Faced with research, client profiles and detailed planning of portfolios, financial advisers often cannot find the time to work on developing critical skills that will help propel their career. We can present you with a long list of traits that you should have to be a top-performing financial adviser but how many are you really going to adopt? We have narrowed it down to 5 qualities that gear you towards success in this industry.

Read also: This is the most important quality a financial adviser should have, according to OCBC’s Head of Wealth Advisory & Specialists

Thirst to keep learning

Evidently, you will need a strong base of professional expertise that goes beyond basic general knowledge. A successful financial adviser is one who has an absolute passion for the subject because standards, laws, methodologies and products within the financial and investment worlds are constantly evolving. Clients want you to be knowledgeable and experienced. It is the fact of the financial advisory industry but you can make up for the lack of experience in other ways – by expanding your knowledge and mastering the next 4 skills.

Adopting a proactive approach

Keeping the lines of communication open by updating clients on current financial issues and opportunities is key. Adopt the mindset and the mannerisms of an educator when interacting with clients. Your job is to help make complex financial concepts easy to comprehend. When your client understands the services and products that you bring to the table, it is easier to guide them towards taking the right step.

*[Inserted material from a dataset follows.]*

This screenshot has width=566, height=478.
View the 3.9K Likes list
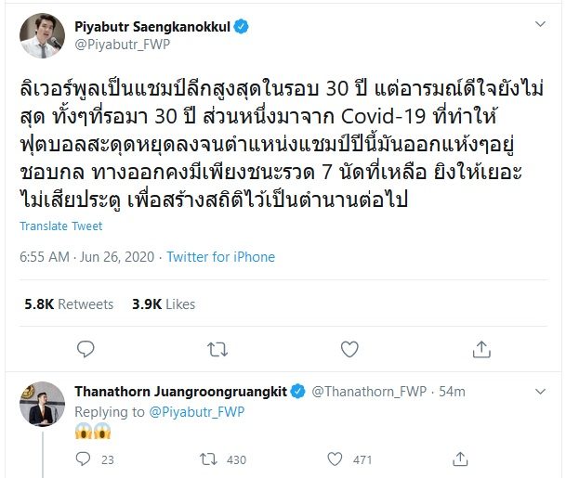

“Developing your tech skills is important. Knowing how to use technology to help clients make better financial decisions is a skillset that all advisers today should possess.”

– Mr Jeffrey Tan, Director of Synergy Financial Advisers

Another key aspect is to always maintain transparency especially since you’re dealing with money. Take your time to explain your recommendations without hiding information. Clients will feel your sincerity and start to trust you. If you provide people with information and options, there is a self-selection process that occurs. Being a guide to your clients will ultimately motivate them to trust your recommendations more.

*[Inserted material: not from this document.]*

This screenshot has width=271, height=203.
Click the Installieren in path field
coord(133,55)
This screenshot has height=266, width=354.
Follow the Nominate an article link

Deep understanding and analytical ability

“You need to come across as competent. Show that you know and understand the market for your clients to trust your advice,” Mr Tan shares.

There are many categories and sub-categories involved in a complete and thorough financial plan. Cash flow planning, retirement planning, investment management and insurance planning are just some of the key areas that a competent financial adviser can help clients with. Deep understanding and analytical ability across these subject areas are important. The risk and return relationship is what drives almost all aspects of a financial plan so, always evaluate options that are best for your clients while at the same time, not diverting from a well thought-out structured strategic plan.

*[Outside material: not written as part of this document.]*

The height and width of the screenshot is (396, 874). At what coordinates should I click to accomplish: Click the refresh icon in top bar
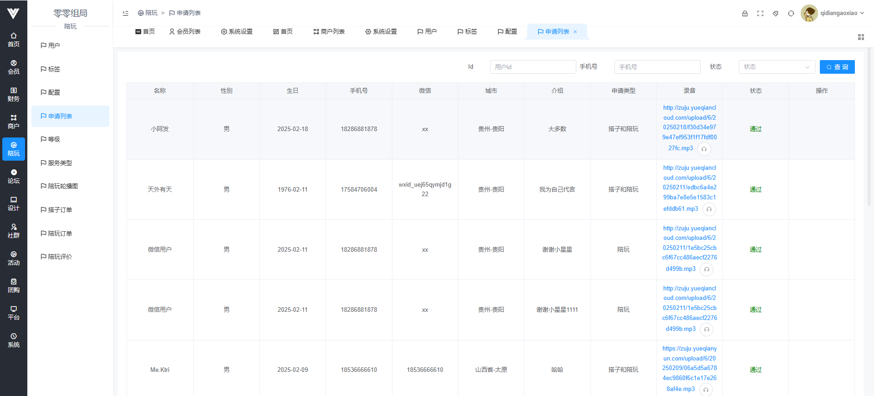click(x=791, y=14)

Putting your client’s interest before yours

Sound financial advice is based on more than just income levels or the types of asset classes your clients are investing in. Take your time to learn about your clients’ full financial situation, digging deeper into banking, investment, insurance and cash needs. Only by understanding your clients’ spending habits, debt obligations, and life goals can you begin to develop an accurate strategy. Instead of pushing products onto your clients, you should tailor plans to meet their needs. Always remember that the more you help your clients, the more they will recommend you to their friends. Word of mouth marketing goes a long way in this industry.


Typically, a successful person in any field is someone who is strong, courageous and visionary. Another trait to add to that list is vulnerability. Vulnerability requires incredible strength of character, vision and courage. Everyone can relate to someone who has screwed up. None of us can relate to anyone who hasn’t. Be bold enough to admit when you’re unsure about something or when you know that it is beyond your ability to handle the needs of a particular client. This honest vulnerability begets trust more than any other quality. The strength to be vulnerable comes from spending time in self-reflection and personal growth.